CN114974228B

CN114974228B - Rapid voice recognition method based on hierarchical recognition

Info

Publication number: CN114974228B
Application number: CN202210571189.4A
Authority: CN
Inventors: 吕志强
Original assignee: Mingri Dream Beijing Technology Co ltd
Current assignee: Mingri Dream Beijing Technology Co ltd
Priority date: 2022-05-24
Filing date: 2022-05-24
Publication date: 2023-04-11
Anticipated expiration: 2042-05-24
Also published as: CN114974228A

Abstract

A rapid speech recognition method based on hierarchical recognition is characterized in that speech with different difficulties is shunted, models are disassembled step by step, and the models with different levels are used for processing speech cases with different difficulties; the invention solves the problem of limited computing resources required by large model modeling by a hierarchical reasoning mode, greatly reduces the complexity of the whole reasoning, saves the computing resources and reduces the service delay.

Description

Rapid voice recognition method based on hierarchical recognition

Technical Field

The invention relates to the field of voice recognition, in particular to a rapid voice recognition method based on hierarchical recognition.

Background

With the continuous improvement of computing power and the accumulation of data, the effect of a voice recognition system is obviously improved, and an end-to-end modeling method represented by CTC and encorder-decoder is more sufficient in utilization of mass data and has stronger modeling capability. In the field of speech recognition, a Conformer model adopting convolution enhancement is proposed by Google in 2020, and the accuracy of speech recognition is continuously refreshed, so that the Conformer model becomes a conventional method for acoustic modeling of current speech recognition. Under massive training data, the multi-layer former model has more parameter quantities and is proved to have stronger modeling capability. In general, the 12-24-layer Conformer model has stronger modeling capability under the support of massive training data as the number of model layers increases. However, as the number of parameters increases, the more computation is required in the model inference process when performing speech recognition, the more energy consumption, delay and resources are required, and this limits the application of large models in practical scenarios. In order to enable the deep layer former network to be applied to the voice recognition task, methods such as reducing the number of hidden layer neurons or matrix decomposition are generally adopted to reduce the number of parameters and the amount of calculation, but these methods also generally bring a certain performance loss. Meanwhile, the computational complexity of model reasoning in the voice recognition process still presents linear growth along with the increase of the number of layers of the former.

Disclosure of Invention

The present invention aims to provide a method for fast speech recognition based on hierarchical recognition, thereby solving the aforementioned problems in the prior art.

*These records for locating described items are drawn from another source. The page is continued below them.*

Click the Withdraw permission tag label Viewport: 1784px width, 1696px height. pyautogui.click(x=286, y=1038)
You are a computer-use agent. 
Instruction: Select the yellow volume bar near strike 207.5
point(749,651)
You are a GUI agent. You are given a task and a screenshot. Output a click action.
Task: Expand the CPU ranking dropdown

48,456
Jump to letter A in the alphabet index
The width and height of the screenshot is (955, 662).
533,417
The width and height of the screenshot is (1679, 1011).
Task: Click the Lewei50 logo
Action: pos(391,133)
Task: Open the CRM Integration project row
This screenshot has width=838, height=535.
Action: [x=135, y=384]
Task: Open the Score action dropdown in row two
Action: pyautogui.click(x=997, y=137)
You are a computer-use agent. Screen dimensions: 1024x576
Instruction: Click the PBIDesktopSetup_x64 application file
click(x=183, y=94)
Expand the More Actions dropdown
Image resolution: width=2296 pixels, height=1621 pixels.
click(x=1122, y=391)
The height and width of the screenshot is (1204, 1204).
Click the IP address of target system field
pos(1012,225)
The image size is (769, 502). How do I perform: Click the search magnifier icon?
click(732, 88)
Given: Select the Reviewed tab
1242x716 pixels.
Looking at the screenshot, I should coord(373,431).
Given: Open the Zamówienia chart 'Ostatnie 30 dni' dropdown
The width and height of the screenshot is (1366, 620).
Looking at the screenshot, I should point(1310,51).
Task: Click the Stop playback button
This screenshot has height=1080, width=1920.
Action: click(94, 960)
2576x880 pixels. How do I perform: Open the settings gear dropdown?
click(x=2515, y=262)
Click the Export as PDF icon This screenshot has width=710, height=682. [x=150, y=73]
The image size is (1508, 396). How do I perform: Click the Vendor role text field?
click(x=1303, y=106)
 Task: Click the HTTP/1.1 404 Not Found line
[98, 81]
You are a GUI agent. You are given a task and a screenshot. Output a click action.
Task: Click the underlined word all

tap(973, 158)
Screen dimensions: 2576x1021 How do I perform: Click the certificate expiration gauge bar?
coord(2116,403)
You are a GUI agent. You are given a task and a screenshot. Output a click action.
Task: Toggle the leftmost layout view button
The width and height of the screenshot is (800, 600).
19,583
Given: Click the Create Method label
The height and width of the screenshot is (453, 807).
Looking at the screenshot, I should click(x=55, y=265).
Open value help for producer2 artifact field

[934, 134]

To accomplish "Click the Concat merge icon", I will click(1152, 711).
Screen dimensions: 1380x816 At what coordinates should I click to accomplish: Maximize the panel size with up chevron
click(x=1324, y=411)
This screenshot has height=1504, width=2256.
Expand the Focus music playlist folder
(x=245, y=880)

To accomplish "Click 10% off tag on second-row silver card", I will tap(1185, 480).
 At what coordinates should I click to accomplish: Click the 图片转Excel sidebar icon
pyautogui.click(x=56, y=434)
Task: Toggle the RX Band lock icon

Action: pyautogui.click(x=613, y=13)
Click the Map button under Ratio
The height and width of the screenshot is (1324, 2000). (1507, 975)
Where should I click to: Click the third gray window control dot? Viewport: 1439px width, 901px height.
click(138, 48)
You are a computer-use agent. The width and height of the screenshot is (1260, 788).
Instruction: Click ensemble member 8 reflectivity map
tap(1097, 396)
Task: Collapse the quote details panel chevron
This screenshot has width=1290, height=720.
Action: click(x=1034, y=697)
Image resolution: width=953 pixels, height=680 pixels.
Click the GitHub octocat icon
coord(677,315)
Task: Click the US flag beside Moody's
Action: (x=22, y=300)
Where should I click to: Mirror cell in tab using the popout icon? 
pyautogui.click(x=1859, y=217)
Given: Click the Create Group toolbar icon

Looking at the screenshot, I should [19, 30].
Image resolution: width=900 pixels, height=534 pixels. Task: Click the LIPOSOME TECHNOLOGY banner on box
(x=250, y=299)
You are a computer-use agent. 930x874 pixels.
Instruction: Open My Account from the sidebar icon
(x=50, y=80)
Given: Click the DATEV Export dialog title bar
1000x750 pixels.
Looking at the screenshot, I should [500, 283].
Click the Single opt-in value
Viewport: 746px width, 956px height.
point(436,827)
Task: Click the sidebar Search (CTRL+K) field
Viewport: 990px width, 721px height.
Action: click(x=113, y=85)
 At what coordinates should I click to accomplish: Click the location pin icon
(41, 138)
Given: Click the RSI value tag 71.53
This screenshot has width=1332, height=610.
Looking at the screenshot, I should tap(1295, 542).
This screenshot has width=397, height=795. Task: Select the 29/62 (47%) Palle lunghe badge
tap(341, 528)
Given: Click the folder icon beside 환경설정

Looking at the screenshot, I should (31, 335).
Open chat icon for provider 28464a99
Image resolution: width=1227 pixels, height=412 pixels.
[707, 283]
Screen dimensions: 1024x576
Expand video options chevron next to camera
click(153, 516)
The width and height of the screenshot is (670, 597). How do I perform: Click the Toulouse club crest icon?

In order to achieve the purpose, the technical scheme adopted by the invention is as follows:

a quick speech recognition method based on hierarchical recognition comprises the following steps:

s1, dividing deep networks of a Conformer model, dividing the deep networks with R layers into shallow networks every M layers according to the sequence from a bottom layer to a top layer, and leading out a tap from a last layer identification network in each shallow network to decode by using a shallow Decoder to form F Conformer models with shallow networks; wherein R and M represent the number of network levels, F represents the number of Conformer models with shallow networks, F = R/M;

s2, according to the sequence from the bottom layer to the top layer in the deep layer network, carrying out level division and sequencing on the formed shallow layer network to form a voice recognition model with F shallow layer networks, carrying out level-by-level recognition on input voice according to the level of the shallow layer network in the voice recognition model, and judging the difficulty level of the input voice;

s3, judging the difficulty degree of the input voice according to the entropy of the input voice passing through the shallow network, and judging whether the input voice needs to be calculated and identified by the shallow network at the next level; the smaller the entropy value of the shallow network output is, the more certain the speech recognition result of the shallow network output is, the smaller the ambiguity of the speech recognition result is; conversely, the larger the entropy value is, the more uncertain the speech recognition result output by the shallow network is, the larger the ambiguity of the speech recognition result is, the network with stronger modeling capability is required to recognize.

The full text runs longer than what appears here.